Furthermore, if any supervisors discourage your or your classmates from striking, including by erroneously informing you that you don’t have a right to strike, this would likely constitute an unlawful attempt to interfere with your statutorily protected right to engage in a sympathy strike. Please contact a union steward if you are being discouraged from striking by a supervisor or other representative of the University.
The NLRB has repeatedly held that if communications to employees and/or work rules would reasonably tend to chill employees in their exercise of section 7 rights, whether they explicitly do so or not, they are unlawful [see TT& W Farm Products Inc and Toney Williams, 358 NLRB #125 (2012); Lutheran Heritage Village-Livonia, 343 NLRB 646 (2004)].
PERB has held that unlawful intent need not be proven in interference cases to find that a public employer violated an employees’ right to be free from interference, restraint, and coercion when exercising their rights. (Omnitrans PERB Decision No. 2030-M (2009); Santee Teachers Association v. Santee Elementary School District, PERB Decision 1822 (2006) @10-11; Novato Federation of Teachers Local 1986 v. Novato Unified School District, PERB Decision 210, (1982); University Professional and Technical Employees (UPTE) Local 9119 v. Regents of the University of California, PERB Decision 1188-H (1997)]

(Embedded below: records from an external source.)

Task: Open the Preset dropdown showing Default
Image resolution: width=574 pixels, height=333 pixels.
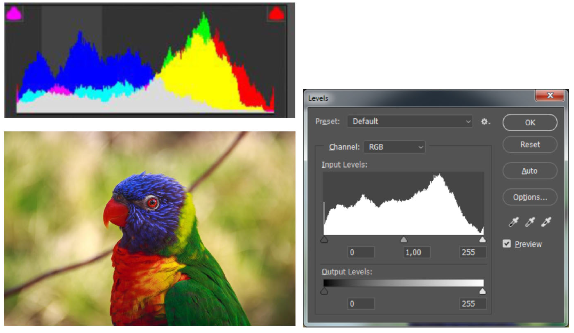Action: (x=410, y=121)
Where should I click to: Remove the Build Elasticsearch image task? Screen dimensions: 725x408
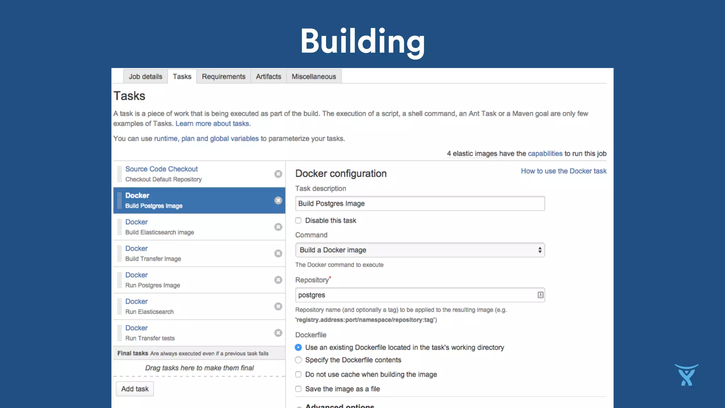pyautogui.click(x=278, y=227)
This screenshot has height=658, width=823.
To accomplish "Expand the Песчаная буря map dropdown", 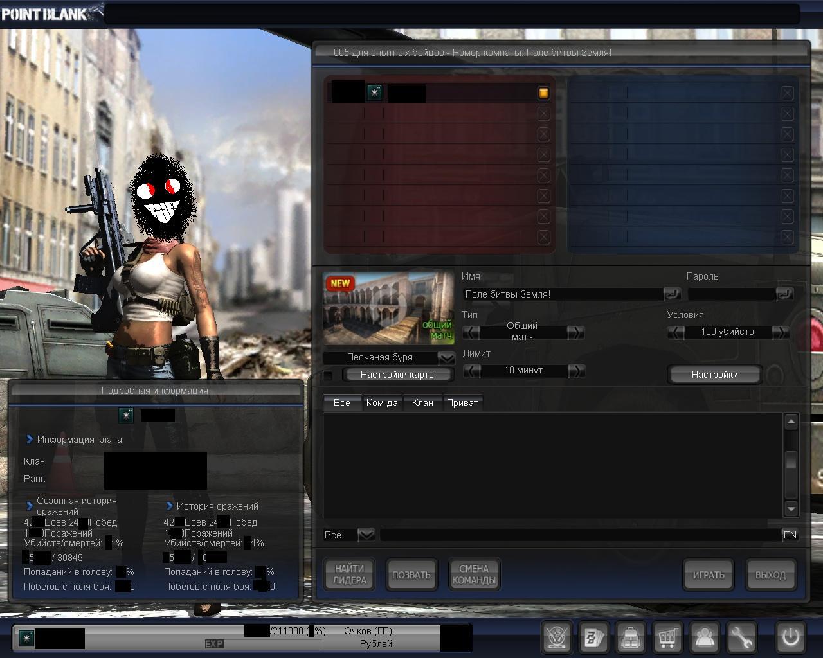I will tap(446, 358).
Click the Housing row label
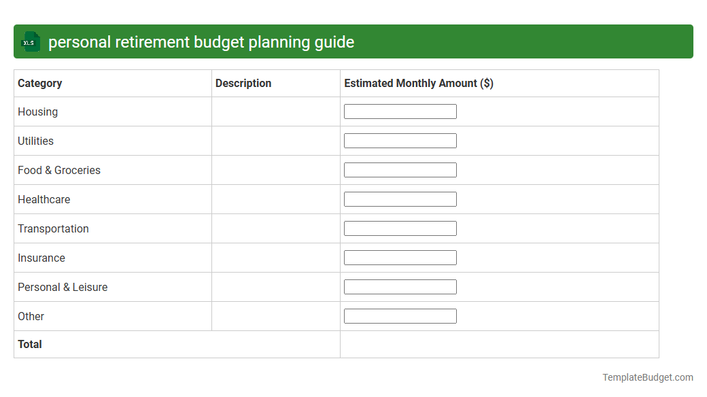Screen dimensions: 707x397 tap(37, 111)
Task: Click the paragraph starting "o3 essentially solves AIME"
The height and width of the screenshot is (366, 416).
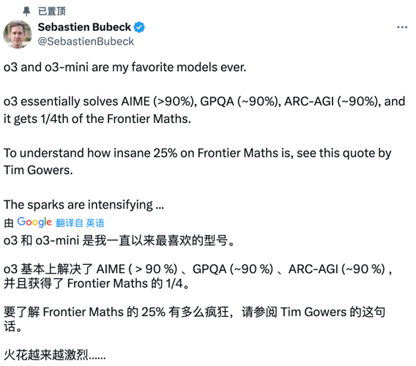Action: 204,110
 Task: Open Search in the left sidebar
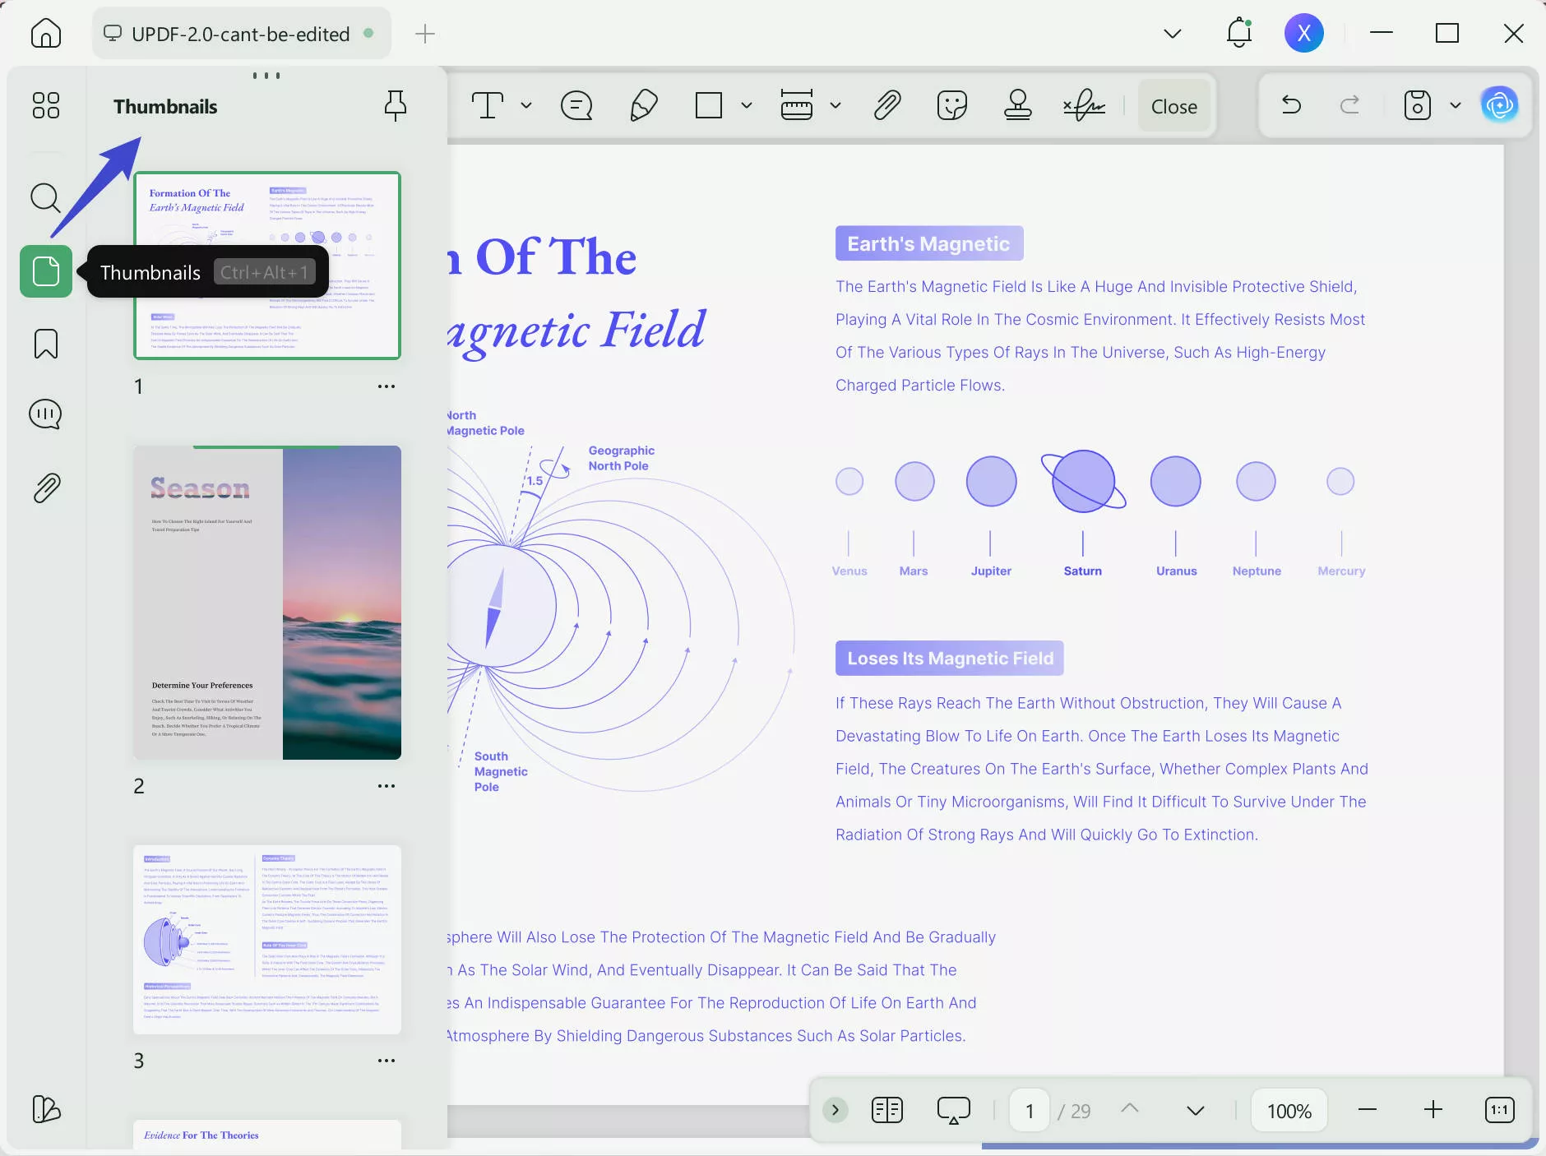click(x=45, y=198)
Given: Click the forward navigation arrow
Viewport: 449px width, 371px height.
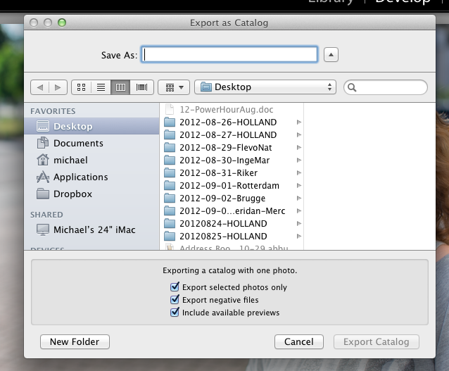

Therefore, not only is Vice Chancellor Breslauer’s email based on faulty and groundless legal assertions, it also can be read as encouraging faculty supervisors to interfere unlawfully in the exercise of our rights to take collective workplace action. It is up to us to determine whether we will exercise our right to stand in solidarity with AFSCME workers, who are engaging in an Unfair Labor Practices strike to challenge the intimidation they faced last spring. If we make it so, the strike has the potential to be one of the largest in the history of the UC.